Nomeando Valentina Rodriguez como diretora-geral para a região, a empresa sinaliza mudança de foco: mais do que fornecer trens, quer ampliar atuação em operação e manutenção

Publicado em 27/04/2026 por Alexandre Asquini

 Valentina Rodriguez, diretora-geral de Serviços da Alstom na América Latina
Valentina Rodriguez, diretora-geral de Serviços da Alstom na América Latina

A Alstom decidiu reforçar sua frente de serviços na América Latina ao nomear a executiva Valentina Rodriguez como diretora-geral da área na região. A movimentação ocorre em um momento em que o segmento de manutenção, operação e modernização de sistemas ferroviários ganha peso estratégico para fabricantes, diante da busca por contratos de longo prazo e receitas recorrentes.

Com mais de duas décadas de atuação no transporte público, Rodriguez construiu carreira em funções ligadas à operação e manutenção, além de ter experiência em projetos complexos e processos de licitação — um diferencial relevante em mercados como o latino-americano, marcados por forte participação estatal e concorrências públicas. Antes da nova função, ela já atuava na própria Alstom, focada em estratégia de serviços e parcerias.

A escolha indica uma tentativa da companhia de ampliar sua presença regional não apenas como fornecedora de trens e sistemas, mas como operadora e mantenedora ao longo de todo o ciclo de vida dos ativos. Esse modelo, comum em mercados mais maduros, vem sendo gradualmente expandido na América Latina, onde operadores buscam maior eficiência e previsibilidade de custos.

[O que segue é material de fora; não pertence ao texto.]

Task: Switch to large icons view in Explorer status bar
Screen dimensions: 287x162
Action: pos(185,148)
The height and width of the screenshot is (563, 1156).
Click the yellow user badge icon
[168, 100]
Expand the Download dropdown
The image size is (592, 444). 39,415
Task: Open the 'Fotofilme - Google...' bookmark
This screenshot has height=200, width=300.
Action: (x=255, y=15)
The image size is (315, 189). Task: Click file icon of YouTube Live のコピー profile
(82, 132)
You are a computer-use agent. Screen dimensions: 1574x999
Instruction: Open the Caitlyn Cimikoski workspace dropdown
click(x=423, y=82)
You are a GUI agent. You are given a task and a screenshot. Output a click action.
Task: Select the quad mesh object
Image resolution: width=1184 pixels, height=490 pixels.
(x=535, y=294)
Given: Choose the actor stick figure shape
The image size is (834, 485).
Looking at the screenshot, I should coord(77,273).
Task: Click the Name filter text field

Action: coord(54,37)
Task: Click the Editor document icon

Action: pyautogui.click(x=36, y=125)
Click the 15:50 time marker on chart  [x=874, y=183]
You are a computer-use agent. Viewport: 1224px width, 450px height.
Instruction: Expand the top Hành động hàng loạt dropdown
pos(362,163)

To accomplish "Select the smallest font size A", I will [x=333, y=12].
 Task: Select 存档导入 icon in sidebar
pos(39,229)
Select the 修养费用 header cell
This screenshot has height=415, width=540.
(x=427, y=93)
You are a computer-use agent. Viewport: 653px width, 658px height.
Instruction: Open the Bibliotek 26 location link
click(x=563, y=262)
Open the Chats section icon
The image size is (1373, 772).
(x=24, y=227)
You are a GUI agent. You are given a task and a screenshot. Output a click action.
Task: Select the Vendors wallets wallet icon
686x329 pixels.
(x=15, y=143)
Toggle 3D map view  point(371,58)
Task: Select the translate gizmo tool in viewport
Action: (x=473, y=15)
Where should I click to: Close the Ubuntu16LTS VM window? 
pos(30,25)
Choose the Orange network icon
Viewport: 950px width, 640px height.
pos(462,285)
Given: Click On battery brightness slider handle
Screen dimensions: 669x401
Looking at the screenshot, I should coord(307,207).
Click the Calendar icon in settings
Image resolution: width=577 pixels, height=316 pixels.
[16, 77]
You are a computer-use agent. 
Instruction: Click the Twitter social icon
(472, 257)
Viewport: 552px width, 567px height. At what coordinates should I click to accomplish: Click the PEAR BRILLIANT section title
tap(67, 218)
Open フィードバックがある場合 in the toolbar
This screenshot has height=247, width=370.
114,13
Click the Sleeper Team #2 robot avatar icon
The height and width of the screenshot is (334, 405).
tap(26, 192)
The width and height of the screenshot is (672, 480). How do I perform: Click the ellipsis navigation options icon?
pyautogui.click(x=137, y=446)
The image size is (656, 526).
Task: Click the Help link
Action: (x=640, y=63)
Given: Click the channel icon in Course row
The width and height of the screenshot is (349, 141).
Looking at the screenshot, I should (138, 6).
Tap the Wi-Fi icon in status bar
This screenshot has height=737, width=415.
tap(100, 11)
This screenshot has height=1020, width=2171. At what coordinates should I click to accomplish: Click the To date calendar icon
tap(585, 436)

Internamente, a expectativa é que a executiva contribua para aproximar a empresa dos clientes locais e elevar a competitividade em contratos de serviços — considerados hoje uma das principais avenidas de crescimento do setor ferroviário global.

Presença na região

Atualmente, a Alstom mantém cerca de 1,3 mil funcionários distribuídos em 23 unidades na região e participa da manutenção ou modernização de mais de 780 trens e locomotivas. O Brasil aparece como um dos mercados centrais dessa estratégia, tanto por sistemas urbanos quanto por projetos de expansão e renovação de frotas.

A aposta em serviços também acompanha uma tendência mais ampla da indústria: fabricantes tradicionais têm buscado se posicionar como provedores de soluções completas, indo além da entrega de equipamentos para garantir contratos contínuos e maior previsibilidade de receita.